→ SET TASK: Return every line below that contains the word "Switch", matching its case exactly.

* START ITEMS *

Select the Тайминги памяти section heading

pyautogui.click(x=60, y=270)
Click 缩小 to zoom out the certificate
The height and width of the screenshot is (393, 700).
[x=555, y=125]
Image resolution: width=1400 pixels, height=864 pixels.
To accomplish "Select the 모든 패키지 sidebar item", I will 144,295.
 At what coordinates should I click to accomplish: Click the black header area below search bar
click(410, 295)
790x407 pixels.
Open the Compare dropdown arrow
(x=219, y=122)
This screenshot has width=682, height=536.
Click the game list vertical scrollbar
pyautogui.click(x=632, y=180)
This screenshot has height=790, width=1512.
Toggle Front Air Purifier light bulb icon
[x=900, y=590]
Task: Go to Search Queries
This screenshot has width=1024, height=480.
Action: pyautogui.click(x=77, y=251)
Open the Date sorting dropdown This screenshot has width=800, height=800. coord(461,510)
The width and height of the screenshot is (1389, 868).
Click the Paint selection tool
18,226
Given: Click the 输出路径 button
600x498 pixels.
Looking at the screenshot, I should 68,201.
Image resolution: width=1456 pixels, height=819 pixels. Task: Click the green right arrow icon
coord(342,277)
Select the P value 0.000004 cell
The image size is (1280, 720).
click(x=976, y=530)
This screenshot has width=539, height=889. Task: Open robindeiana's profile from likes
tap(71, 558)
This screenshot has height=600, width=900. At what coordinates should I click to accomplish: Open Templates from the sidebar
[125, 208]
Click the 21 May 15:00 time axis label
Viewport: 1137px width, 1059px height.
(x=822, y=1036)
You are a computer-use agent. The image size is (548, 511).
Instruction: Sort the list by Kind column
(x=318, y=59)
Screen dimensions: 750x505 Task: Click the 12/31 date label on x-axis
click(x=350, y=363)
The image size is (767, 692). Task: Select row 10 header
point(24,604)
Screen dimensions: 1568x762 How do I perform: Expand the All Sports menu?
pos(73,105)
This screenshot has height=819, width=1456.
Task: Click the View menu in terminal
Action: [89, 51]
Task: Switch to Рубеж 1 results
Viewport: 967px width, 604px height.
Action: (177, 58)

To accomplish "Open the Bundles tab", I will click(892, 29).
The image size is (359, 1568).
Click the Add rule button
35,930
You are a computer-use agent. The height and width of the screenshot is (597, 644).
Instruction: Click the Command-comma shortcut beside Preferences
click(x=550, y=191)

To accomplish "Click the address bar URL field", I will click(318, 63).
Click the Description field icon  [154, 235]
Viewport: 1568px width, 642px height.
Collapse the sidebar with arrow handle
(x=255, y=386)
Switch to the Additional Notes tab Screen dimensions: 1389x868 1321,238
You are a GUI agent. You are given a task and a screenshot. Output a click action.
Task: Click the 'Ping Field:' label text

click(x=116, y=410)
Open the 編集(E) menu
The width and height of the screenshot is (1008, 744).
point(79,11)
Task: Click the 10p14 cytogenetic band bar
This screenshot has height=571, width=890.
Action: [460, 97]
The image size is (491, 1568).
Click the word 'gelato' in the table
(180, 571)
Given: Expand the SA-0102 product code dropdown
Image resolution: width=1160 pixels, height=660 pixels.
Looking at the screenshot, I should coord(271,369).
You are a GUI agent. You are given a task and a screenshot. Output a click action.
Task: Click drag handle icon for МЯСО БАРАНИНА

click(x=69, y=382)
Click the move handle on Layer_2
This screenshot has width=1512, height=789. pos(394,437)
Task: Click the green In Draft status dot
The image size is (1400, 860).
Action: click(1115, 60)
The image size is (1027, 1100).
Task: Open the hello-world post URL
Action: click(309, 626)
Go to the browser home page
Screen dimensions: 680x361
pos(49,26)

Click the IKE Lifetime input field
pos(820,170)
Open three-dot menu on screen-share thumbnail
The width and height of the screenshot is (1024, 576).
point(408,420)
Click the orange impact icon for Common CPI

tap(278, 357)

* END ITEMS *

→ TASK RESPONSE:
Task: Switch to Рубеж 1 results
Switch to the Additional Notes tab Screen dimensions: 1389x868 1321,238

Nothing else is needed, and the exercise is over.